If you’ve never made Cold Process soap before, this is a great recipe for getting your feet wet! However, I still highly recommend checking out our FREE four part SoapQueen.tv series on Cold Process Soapmaking, especially the episode on lye safety. And if you’d rather do some reading, Bramble Berry carries a wide range of books on the topic, as well as digital downloads for that instant gratification factor.
MOLD PREP: Line the Wood Mold with freezer paper shiny side up. In this tutorial, I used an early-release exclusive-to-Bramble Berry silicone liner for the 2 pound molds. Want to know when we receive the full stock? Send an email to SMA@brambleberry.com and we’ll be sure to keep you in the loop!

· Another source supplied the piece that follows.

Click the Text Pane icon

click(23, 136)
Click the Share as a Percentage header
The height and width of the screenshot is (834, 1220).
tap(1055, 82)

ONE: Carefully add the lye to the water. Stir until clear and set aside to cool.
TWO: Melt and combine the Coconut and Palm oils. Stir in the Olive oil.

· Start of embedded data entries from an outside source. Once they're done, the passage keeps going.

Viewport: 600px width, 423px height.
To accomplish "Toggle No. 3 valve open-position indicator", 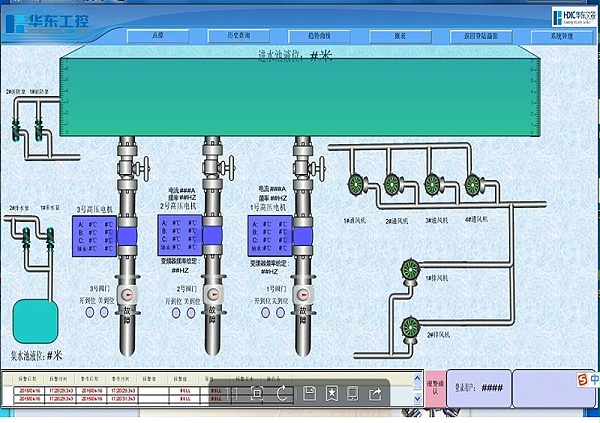I will [x=89, y=313].
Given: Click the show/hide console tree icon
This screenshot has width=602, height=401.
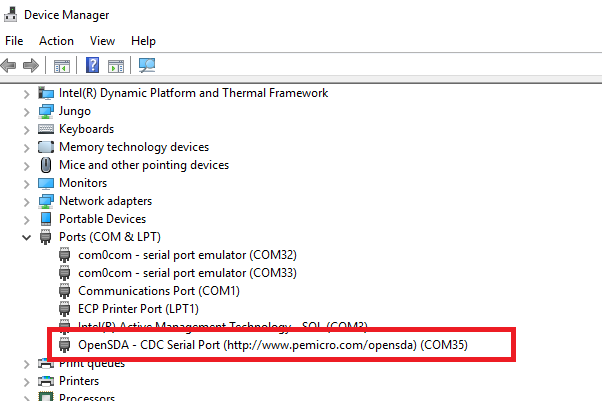Looking at the screenshot, I should pyautogui.click(x=62, y=66).
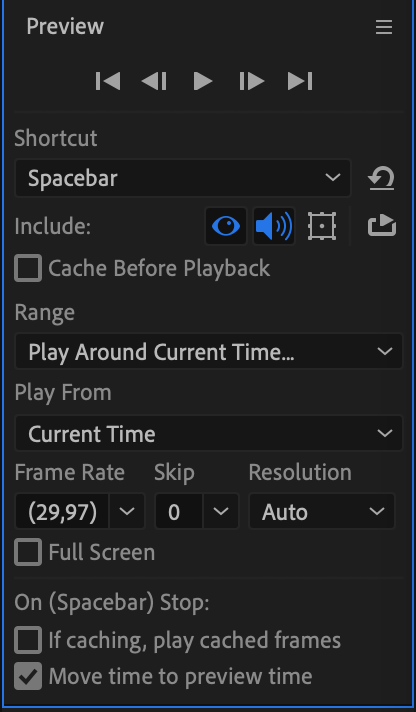The height and width of the screenshot is (712, 416).
Task: Open the Play From Current Time dropdown
Action: pyautogui.click(x=209, y=433)
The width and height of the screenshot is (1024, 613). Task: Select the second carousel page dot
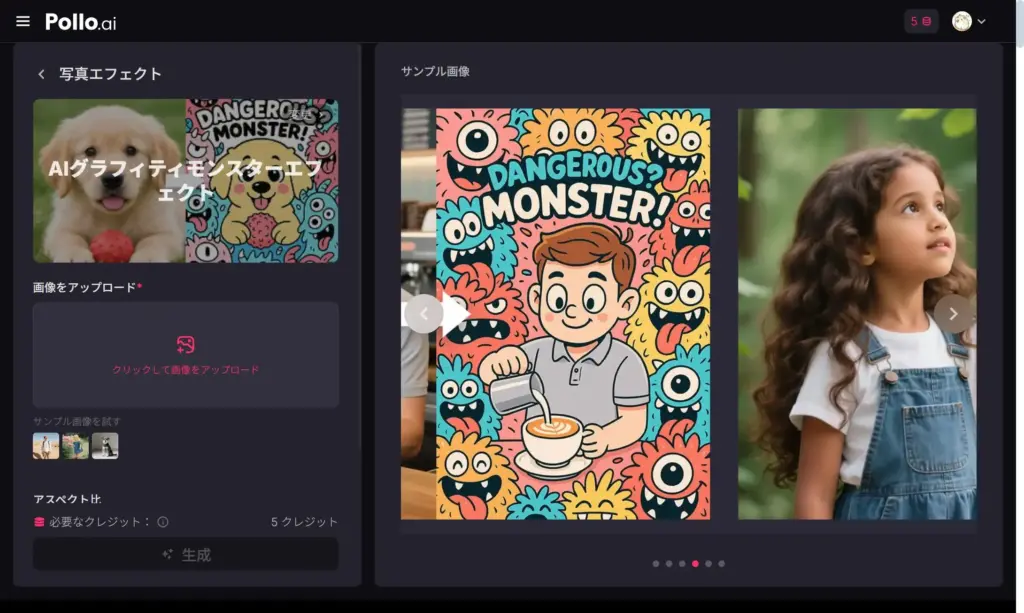click(669, 564)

THREE: Once both the lye and the water have cooled to 125 degrees F or below, add the Sodium Lactate to the lye water and stir well. (psst…I’m loving Bramble Berry’s Easy Pour Containers for lye water! They really are lye water safe!)
FOUR: Slowly and carefully add the lye water to the oils, pouring down the shaft of a stick blender or a spatula to prevent air bubbles.

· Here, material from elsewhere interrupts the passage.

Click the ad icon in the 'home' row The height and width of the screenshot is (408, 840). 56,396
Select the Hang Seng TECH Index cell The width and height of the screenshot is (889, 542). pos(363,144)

FIVE: Stick blend the soap batter until a medium trace is achieved. What’s trace you ask? Awesome photo of trace and explanation here. Definitely review that document in full before undertaking this project. =)
SIX: Pour the soap into your lined 2# wood mold. Tamp the mold on the counter top to remove any air bubbles. Be sure to spray with 91% Ispropryl alcohol and let go through full gel phase.
SEVEN: Allow the soap to sit in the mold for about 24 hours. Unmold, cut, and allow to cure for 4-6 weeks. To wash veggies, just lather your veggies up and rinse cleanly away.